_Assignment_. Line by line, print the records exactly.

■ ■ ■ ■ ■

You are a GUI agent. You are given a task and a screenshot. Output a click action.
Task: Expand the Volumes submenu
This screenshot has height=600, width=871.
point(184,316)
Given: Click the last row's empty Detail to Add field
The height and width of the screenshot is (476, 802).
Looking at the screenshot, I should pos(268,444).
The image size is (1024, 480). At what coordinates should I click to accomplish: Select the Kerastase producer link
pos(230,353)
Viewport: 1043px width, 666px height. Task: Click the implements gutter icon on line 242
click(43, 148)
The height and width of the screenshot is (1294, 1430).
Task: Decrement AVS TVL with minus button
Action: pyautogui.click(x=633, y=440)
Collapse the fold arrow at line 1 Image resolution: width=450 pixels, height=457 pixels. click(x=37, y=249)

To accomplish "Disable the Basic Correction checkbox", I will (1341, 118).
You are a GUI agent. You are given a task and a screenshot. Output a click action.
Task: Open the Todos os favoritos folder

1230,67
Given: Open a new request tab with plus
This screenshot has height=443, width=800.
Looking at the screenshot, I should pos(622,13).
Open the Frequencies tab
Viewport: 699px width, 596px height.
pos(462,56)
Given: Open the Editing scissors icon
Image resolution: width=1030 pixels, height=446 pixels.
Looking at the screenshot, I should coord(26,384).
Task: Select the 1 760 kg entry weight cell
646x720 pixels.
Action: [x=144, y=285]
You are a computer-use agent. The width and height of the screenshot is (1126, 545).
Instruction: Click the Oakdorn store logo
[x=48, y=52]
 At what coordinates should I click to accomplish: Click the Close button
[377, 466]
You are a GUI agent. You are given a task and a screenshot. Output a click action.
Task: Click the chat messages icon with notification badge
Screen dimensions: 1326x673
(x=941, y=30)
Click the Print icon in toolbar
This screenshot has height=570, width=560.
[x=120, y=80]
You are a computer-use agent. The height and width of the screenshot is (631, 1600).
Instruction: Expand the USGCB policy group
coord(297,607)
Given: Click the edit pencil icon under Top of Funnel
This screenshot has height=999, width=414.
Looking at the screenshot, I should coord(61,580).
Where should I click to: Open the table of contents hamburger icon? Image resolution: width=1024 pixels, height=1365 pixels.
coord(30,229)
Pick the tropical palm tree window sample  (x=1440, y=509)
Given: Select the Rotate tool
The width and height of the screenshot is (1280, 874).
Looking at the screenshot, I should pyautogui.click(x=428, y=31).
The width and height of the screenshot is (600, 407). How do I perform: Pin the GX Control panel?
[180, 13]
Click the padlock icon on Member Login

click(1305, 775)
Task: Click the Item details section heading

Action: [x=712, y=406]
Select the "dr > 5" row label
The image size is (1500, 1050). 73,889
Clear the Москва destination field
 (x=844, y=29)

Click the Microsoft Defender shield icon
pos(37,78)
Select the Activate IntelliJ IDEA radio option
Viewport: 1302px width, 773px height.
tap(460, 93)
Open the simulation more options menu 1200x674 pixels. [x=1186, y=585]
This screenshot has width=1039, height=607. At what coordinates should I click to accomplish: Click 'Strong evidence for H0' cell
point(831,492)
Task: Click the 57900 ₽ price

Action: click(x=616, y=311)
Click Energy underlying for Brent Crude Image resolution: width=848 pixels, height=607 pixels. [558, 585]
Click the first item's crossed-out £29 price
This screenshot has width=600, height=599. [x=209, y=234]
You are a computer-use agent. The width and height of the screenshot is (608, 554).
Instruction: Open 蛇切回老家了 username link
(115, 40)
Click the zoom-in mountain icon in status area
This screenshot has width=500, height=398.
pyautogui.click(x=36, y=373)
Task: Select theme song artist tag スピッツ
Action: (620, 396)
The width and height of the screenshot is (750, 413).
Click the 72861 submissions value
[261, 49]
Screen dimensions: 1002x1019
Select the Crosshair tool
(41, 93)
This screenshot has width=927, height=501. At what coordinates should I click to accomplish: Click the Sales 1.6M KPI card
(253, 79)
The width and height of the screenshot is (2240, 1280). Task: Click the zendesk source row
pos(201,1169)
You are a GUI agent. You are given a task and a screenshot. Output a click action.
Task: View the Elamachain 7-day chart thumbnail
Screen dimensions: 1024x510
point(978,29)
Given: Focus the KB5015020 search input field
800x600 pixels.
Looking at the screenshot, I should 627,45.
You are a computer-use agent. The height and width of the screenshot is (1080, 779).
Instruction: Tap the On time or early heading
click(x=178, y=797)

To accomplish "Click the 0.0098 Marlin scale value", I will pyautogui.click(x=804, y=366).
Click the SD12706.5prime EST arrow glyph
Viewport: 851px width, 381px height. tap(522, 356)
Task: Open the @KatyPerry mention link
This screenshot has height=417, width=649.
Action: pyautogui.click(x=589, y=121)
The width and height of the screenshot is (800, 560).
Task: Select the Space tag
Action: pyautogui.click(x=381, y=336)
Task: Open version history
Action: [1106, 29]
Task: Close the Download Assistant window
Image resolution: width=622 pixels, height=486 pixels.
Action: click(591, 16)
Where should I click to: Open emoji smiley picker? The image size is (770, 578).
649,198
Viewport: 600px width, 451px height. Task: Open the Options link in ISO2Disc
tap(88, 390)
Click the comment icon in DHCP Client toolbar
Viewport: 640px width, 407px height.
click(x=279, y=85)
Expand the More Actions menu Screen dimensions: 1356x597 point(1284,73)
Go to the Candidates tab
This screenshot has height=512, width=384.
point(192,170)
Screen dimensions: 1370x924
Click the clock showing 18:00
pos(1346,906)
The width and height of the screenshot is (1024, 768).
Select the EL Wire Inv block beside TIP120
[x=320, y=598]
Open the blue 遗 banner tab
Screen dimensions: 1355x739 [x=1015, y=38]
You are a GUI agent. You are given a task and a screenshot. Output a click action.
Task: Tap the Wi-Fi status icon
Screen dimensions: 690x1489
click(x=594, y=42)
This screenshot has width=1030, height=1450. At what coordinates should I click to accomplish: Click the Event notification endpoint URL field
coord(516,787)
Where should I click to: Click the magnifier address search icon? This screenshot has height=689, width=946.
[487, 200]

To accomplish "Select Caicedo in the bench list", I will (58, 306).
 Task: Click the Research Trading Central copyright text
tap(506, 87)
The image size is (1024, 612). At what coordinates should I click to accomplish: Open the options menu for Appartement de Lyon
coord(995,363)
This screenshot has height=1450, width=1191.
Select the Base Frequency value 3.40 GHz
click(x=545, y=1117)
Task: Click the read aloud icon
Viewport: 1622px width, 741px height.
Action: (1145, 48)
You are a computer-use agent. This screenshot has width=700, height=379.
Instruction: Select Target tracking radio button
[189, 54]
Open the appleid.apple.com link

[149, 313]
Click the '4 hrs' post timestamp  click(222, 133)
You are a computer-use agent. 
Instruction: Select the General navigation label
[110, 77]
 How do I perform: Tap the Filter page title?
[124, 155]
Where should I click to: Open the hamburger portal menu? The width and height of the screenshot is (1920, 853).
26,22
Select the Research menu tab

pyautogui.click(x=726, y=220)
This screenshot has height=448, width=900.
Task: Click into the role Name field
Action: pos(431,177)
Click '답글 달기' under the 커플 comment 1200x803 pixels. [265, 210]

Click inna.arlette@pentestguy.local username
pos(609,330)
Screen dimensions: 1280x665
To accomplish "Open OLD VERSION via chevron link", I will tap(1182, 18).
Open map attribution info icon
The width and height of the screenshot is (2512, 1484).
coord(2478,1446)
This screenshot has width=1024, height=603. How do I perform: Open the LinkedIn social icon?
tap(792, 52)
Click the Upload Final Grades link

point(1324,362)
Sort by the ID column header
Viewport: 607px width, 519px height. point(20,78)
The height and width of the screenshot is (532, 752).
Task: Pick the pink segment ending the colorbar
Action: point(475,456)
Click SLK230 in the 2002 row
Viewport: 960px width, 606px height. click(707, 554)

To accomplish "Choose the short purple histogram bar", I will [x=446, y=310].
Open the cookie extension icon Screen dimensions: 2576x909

■ ■ ■ ■ ■

_Solution_.
You are a GUI agent. You are given a task and a screenshot. Output a click action.
Task: Expand the Volumes submenu
This screenshot has height=600, width=871.
point(184,316)
Given: Click the last row's empty Detail to Add field
The height and width of the screenshot is (476, 802).
Looking at the screenshot, I should pos(268,444).
The image size is (1024, 480). At what coordinates should I click to accomplish: Select the Kerastase producer link
pos(230,353)
Viewport: 1043px width, 666px height. Task: Click the implements gutter icon on line 242
click(43, 148)
The height and width of the screenshot is (1294, 1430).
Task: Decrement AVS TVL with minus button
Action: pyautogui.click(x=633, y=440)
Collapse the fold arrow at line 1 Image resolution: width=450 pixels, height=457 pixels. click(x=37, y=249)

To accomplish "Disable the Basic Correction checkbox", I will (1341, 118).
You are a GUI agent. You are given a task and a screenshot. Output a click action.
Task: Open the Todos os favoritos folder

1230,67
Given: Open a new request tab with plus
This screenshot has height=443, width=800.
Looking at the screenshot, I should pos(622,13).
Open the Frequencies tab
Viewport: 699px width, 596px height.
pos(462,56)
Given: Open the Editing scissors icon
Image resolution: width=1030 pixels, height=446 pixels.
Looking at the screenshot, I should coord(26,384).
Task: Select the 1 760 kg entry weight cell
646x720 pixels.
Action: [x=144, y=285]
You are a computer-use agent. The width and height of the screenshot is (1126, 545).
Instruction: Click the Oakdorn store logo
[x=48, y=52]
 At what coordinates should I click to accomplish: Click the Close button
[377, 466]
You are a GUI agent. You are given a task and a screenshot. Output a click action.
Task: Click the chat messages icon with notification badge
Screen dimensions: 1326x673
(x=941, y=30)
Click the Print icon in toolbar
This screenshot has height=570, width=560.
[x=120, y=80]
You are a computer-use agent. The height and width of the screenshot is (631, 1600).
Instruction: Expand the USGCB policy group
coord(297,607)
Given: Click the edit pencil icon under Top of Funnel
This screenshot has height=999, width=414.
Looking at the screenshot, I should coord(61,580).
Where should I click to: Open the table of contents hamburger icon? Image resolution: width=1024 pixels, height=1365 pixels.
coord(30,229)
Pick the tropical palm tree window sample  (x=1440, y=509)
Given: Select the Rotate tool
The width and height of the screenshot is (1280, 874).
Looking at the screenshot, I should pyautogui.click(x=428, y=31).
The width and height of the screenshot is (600, 407). How do I perform: Pin the GX Control panel?
[180, 13]
Click the padlock icon on Member Login

click(1305, 775)
Task: Click the Item details section heading

Action: [x=712, y=406]
Select the "dr > 5" row label
The image size is (1500, 1050). 73,889
Clear the Москва destination field
 (x=844, y=29)

Click the Microsoft Defender shield icon
pos(37,78)
Select the Activate IntelliJ IDEA radio option
Viewport: 1302px width, 773px height.
tap(460, 93)
Open the simulation more options menu 1200x674 pixels. [x=1186, y=585]
This screenshot has width=1039, height=607. At what coordinates should I click to accomplish: Click 'Strong evidence for H0' cell
point(831,492)
Task: Click the 57900 ₽ price

Action: click(x=616, y=311)
Click Energy underlying for Brent Crude Image resolution: width=848 pixels, height=607 pixels. [558, 585]
Click the first item's crossed-out £29 price
This screenshot has width=600, height=599. [x=209, y=234]
You are a computer-use agent. The width and height of the screenshot is (608, 554).
Instruction: Open 蛇切回老家了 username link
(115, 40)
Click the zoom-in mountain icon in status area
This screenshot has width=500, height=398.
pyautogui.click(x=36, y=373)
Task: Select theme song artist tag スピッツ
Action: (620, 396)
The width and height of the screenshot is (750, 413).
Click the 72861 submissions value
[261, 49]
Screen dimensions: 1002x1019
Select the Crosshair tool
(41, 93)
This screenshot has width=927, height=501. At what coordinates should I click to accomplish: Click the Sales 1.6M KPI card
(253, 79)
The width and height of the screenshot is (2240, 1280). Task: Click the zendesk source row
pos(201,1169)
You are a GUI agent. You are given a task and a screenshot. Output a click action.
Task: View the Elamachain 7-day chart thumbnail
Screen dimensions: 1024x510
point(978,29)
Given: Focus the KB5015020 search input field
800x600 pixels.
Looking at the screenshot, I should 627,45.
You are a computer-use agent. The height and width of the screenshot is (1080, 779).
Instruction: Tap the On time or early heading
click(x=178, y=797)

To accomplish "Click the 0.0098 Marlin scale value", I will pyautogui.click(x=804, y=366).
Click the SD12706.5prime EST arrow glyph
Viewport: 851px width, 381px height. tap(522, 356)
Task: Open the @KatyPerry mention link
This screenshot has height=417, width=649.
Action: pyautogui.click(x=589, y=121)
The width and height of the screenshot is (800, 560).
Task: Select the Space tag
Action: pyautogui.click(x=381, y=336)
Task: Open version history
Action: [1106, 29]
Task: Close the Download Assistant window
Image resolution: width=622 pixels, height=486 pixels.
Action: click(591, 16)
Where should I click to: Open emoji smiley picker? The image size is (770, 578).
649,198
Viewport: 600px width, 451px height. Task: Open the Options link in ISO2Disc
tap(88, 390)
Click the comment icon in DHCP Client toolbar
Viewport: 640px width, 407px height.
click(x=279, y=85)
Expand the More Actions menu Screen dimensions: 1356x597 point(1284,73)
Go to the Candidates tab
This screenshot has height=512, width=384.
point(192,170)
Screen dimensions: 1370x924
Click the clock showing 18:00
pos(1346,906)
The width and height of the screenshot is (1024, 768).
Select the EL Wire Inv block beside TIP120
[x=320, y=598]
Open the blue 遗 banner tab
Screen dimensions: 1355x739 [x=1015, y=38]
You are a GUI agent. You are given a task and a screenshot. Output a click action.
Task: Tap the Wi-Fi status icon
Screen dimensions: 690x1489
click(x=594, y=42)
This screenshot has width=1030, height=1450. At what coordinates should I click to accomplish: Click the Event notification endpoint URL field
coord(516,787)
Where should I click to: Click the magnifier address search icon? This screenshot has height=689, width=946.
[487, 200]

To accomplish "Select Caicedo in the bench list", I will (58, 306).
 Task: Click the Research Trading Central copyright text
tap(506, 87)
The image size is (1024, 612). At what coordinates should I click to accomplish: Open the options menu for Appartement de Lyon
coord(995,363)
This screenshot has height=1450, width=1191.
Select the Base Frequency value 3.40 GHz
click(x=545, y=1117)
Task: Click the read aloud icon
Viewport: 1622px width, 741px height.
Action: (1145, 48)
You are a computer-use agent. This screenshot has width=700, height=379.
Instruction: Select Target tracking radio button
[189, 54]
Open the appleid.apple.com link

[149, 313]
Click the '4 hrs' post timestamp  click(222, 133)
You are a computer-use agent. 
Instruction: Select the General navigation label
[110, 77]
 How do I perform: Tap the Filter page title?
[124, 155]
Where should I click to: Open the hamburger portal menu? The width and height of the screenshot is (1920, 853).
26,22
Select the Research menu tab

pyautogui.click(x=726, y=220)
This screenshot has height=448, width=900.
Task: Click into the role Name field
Action: pos(431,177)
Click '답글 달기' under the 커플 comment 1200x803 pixels. [265, 210]

Click inna.arlette@pentestguy.local username
pos(609,330)
Screen dimensions: 1280x665
To accomplish "Open OLD VERSION via chevron link", I will tap(1182, 18).
Open map attribution info icon
The width and height of the screenshot is (2512, 1484).
coord(2478,1446)
This screenshot has width=1024, height=603. How do I perform: Open the LinkedIn social icon?
tap(792, 52)
Click the Upload Final Grades link

point(1324,362)
Sort by the ID column header
Viewport: 607px width, 519px height. point(20,78)
The height and width of the screenshot is (532, 752).
Task: Pick the pink segment ending the colorbar
Action: point(475,456)
Click SLK230 in the 2002 row
Viewport: 960px width, 606px height. click(707, 554)

To accomplish "Choose the short purple histogram bar", I will [x=446, y=310].
Open the cookie extension icon Screen dimensions: 2576x909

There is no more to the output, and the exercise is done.